In fact, once the dust settles, I strongly suspect that we’ll find that the new law has actually leveled the playing field for many regional and community banks. The new law caps the ability of the nation’s largest banks to continue expanding through a new limitation on the share of industry-wide liabilities that can be held by a single financial institution. That cap will curb the encroachment by money-center outfits such as Bank of America (NYSE: BAC) onto the turf of smaller players who are years — if not decades — away from bumping up against those limits, leaving them plenty of room for expansion. It will also allow many of the regional banks to conduct business on their terms without have to compete with the huge banks which in the past could always offer the lowest rates on loan products.
Jim Fink – InvestingDaily.com
Call me a member of the public that Elliott refers to in his answer. The 2008-09 financial crisis shook my confidence in laissez-faire capitalism symbolized by Adam Smith’s “invisible hand.” I’m also very angry at Wall Street and the rating agencies. Whereas I once believed that the private sector could self-regulate, I am now convinced that government must protect us from the reckless self-interest of corporations. Whereas Gordon Gekko in the movie Wall Street famously stated “Greed is good,” I say “Greed is dangerous.” It leads companies to take excessive risks that can blow up not only in their faces, but in the country’s (and our) face. I quoted Alan Greenspan in my psychopath article, but the quotation is so telling that I must offer it again below:
Those of us who have looked to the self-interest of lending institutions to protect shareholders’ equity are in a state of shocked disbelief. I made a mistake in presuming that . . . they were best capable of protecting their own shareholders and their equity in the firms.
Greenspan is no liberal and neither is federal appeals judge Richard Posner, who wrote an analysis of the crisis entitled A Failure of Capitalism. Posner argues that the financial crisis was the direct result of financial deregulation. He concludes: “We need a more active and intelligent government to keep our model of a capitalist economy from running off the rails.”
The question remains whether the just-passed financial reform legislation will be effective in heading off another crisis. I have serious doubts for the following reasons:
- Banks will remain “too big to fail.” I see nothing in the legislation that curtails the existing huge sizes of Bank of America, Citigroup, JP Morgan, and Wells Fargo.

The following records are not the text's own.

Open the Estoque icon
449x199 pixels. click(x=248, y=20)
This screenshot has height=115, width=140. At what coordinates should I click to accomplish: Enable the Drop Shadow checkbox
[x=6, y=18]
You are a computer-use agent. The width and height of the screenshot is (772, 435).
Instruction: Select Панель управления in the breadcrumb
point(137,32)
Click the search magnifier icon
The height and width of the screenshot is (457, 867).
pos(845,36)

- Regulation of non-bank financial firms is not guaranteed. While the new Financial Stability Oversight Council has the authority to impose regulations on non-bank financial companies, it remains up in the air whether the FSOC will do anything. This uncertainty is disturbing since AIG and Lehman Brothers were prime contributors to the financial collapse and both were non-bank financials.

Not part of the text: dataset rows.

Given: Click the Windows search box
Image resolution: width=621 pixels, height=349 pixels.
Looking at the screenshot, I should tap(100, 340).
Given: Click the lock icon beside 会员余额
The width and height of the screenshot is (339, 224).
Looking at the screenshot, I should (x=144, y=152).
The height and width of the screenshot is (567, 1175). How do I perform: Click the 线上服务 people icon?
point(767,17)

- Volcker Rule that aimed to prevent banks from making risky investments for their own proprietary account was watered down with a huge 3% of capital loophole.
- 80 to 90 percent of derivatives trades (interest rate, foreign exchange, and precious metals swaps) are exempted from the requirement that banks trade them in a separate entity. No hard capital requirements imposed on financial companies that write credit default swaps.

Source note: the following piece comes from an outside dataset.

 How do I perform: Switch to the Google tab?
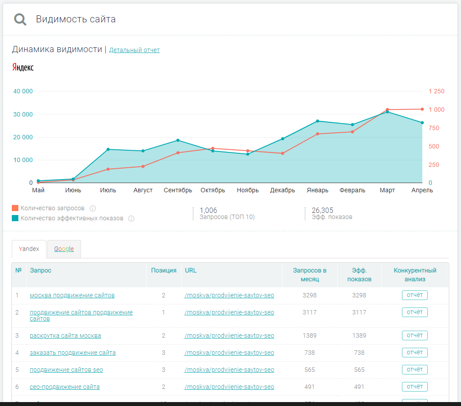[x=64, y=249]
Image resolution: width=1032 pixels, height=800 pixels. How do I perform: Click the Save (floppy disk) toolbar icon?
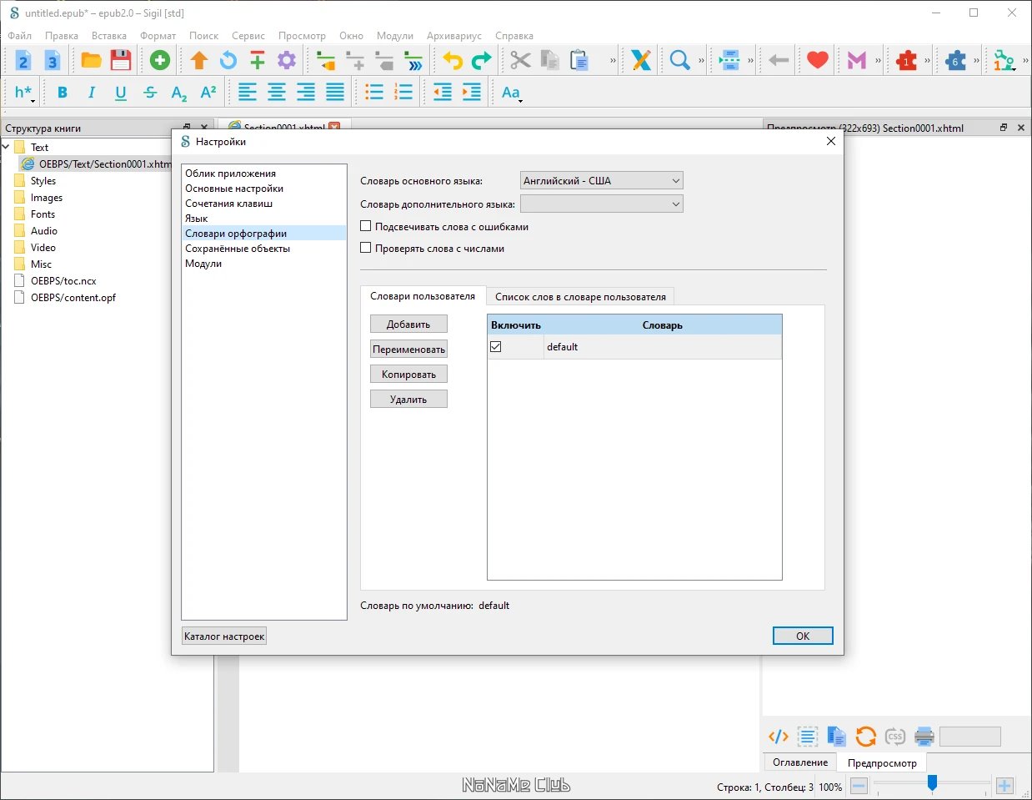[x=121, y=60]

- Rating agencies (Standard & Poor’s, Moody’s, and Fitch) continue to be compensated and selected by issuers. The provision in the bill that would have had rating agencies randomly assigned was deleted prior to passage. The pervasive conflict of interest that caused the rating agencies to rate subprime junk debt as triple-A remains alive and well.
Come to think of it, the only real financial reform in the legislation involves limiting credit card fees, which had nothing to do with the financial crisis.